__Supplied passage__.
※

The lesson of ivermectin: meta-analyses based on summary data alone are inherently unreliable
- Jack M. Lawrence,
- Gideon Meyerowitz-Katz,
- James A. J. Heathers,
- Nicholas J. L. Brown &
- Kyle A. Sheldrick
To the Editor — The global demand for prophylactic and treatment options for COVID-19 has in turn created a demand for both randomized clinical trials, and the synthesis of those trials into meta-analyses by systematic review. This process has been fraught, and has demonstrated the inherent risks in current approaches and accepted standards of quantitative evidence synthesis when dealing with high volumes of recent, often unpublished trial data of variable quality.
Research into the use of ivermectin (a drug that has an established safety and efficacy record in many parasitic diseases) for the treatment and/or prophylaxis of COVID-19 has illustrated this problem well. Recently, we described flaws in one randomized control trial of ivermectin1, the results of which represented more than 10% of the overall effect in at least two major meta-analyses2,3. We described several irregularities in the data that could not be consistent with them being experimentally derived4. That study has now been withdrawn by the preprint server5 on which it was hosted. We also raised concerns about unexpected stratification across baseline variables in another randomized controlled trial for ivermectin6, which were highly suggestive of randomization failure. We have requested data from the authors but, as of 6 September 2021, have not yet received a response. This second ivermectin study has now been published6, and there is still no response from the authors in a request for data.

※

__Task__.
Return, word for word, the stretch of the ivermectin letter from "The lesson of" through "of variable quality.".

Records taken from a dataset:
※

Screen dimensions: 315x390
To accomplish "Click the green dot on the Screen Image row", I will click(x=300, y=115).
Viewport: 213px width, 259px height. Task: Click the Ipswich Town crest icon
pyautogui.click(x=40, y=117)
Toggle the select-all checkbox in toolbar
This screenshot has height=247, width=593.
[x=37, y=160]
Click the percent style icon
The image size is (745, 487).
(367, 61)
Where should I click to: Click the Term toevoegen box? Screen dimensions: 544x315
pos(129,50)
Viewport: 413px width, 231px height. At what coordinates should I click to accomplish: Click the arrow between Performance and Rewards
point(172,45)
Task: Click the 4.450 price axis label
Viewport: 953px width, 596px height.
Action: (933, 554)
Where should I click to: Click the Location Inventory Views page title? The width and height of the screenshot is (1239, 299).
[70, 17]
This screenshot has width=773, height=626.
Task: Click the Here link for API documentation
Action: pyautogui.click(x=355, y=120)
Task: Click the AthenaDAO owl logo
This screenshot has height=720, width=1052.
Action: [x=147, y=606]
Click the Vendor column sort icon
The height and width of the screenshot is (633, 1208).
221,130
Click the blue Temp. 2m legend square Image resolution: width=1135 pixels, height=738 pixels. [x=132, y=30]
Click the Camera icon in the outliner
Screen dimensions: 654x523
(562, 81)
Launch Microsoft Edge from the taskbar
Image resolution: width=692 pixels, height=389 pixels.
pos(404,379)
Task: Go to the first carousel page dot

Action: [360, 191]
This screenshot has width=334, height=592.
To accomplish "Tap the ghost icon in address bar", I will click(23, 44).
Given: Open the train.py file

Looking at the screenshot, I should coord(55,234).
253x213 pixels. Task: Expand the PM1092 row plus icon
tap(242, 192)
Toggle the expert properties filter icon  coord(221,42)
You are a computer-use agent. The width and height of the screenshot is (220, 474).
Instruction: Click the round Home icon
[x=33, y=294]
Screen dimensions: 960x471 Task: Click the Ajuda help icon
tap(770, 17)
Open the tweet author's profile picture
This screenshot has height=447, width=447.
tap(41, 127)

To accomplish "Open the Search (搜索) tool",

※

__Response__.
The lesson of ivermectin: meta-analyses based on summary data alone are inherently unreliable
- Jack M. Lawrence,
- Gideon Meyerowitz-Katz,
- James A. J. Heathers,
- Nicholas J. L. Brown &
- Kyle A. Sheldrick
To the Editor — The global demand for prophylactic and treatment options for COVID-19 has in turn created a demand for both randomized clinical trials, and the synthesis of those trials into meta-analyses by systematic review. This process has been fraught, and has demonstrated the inherent risks in current approaches and accepted standards of quantitative evidence synthesis when dealing with high volumes of recent, often unpublished trial data of variable quality.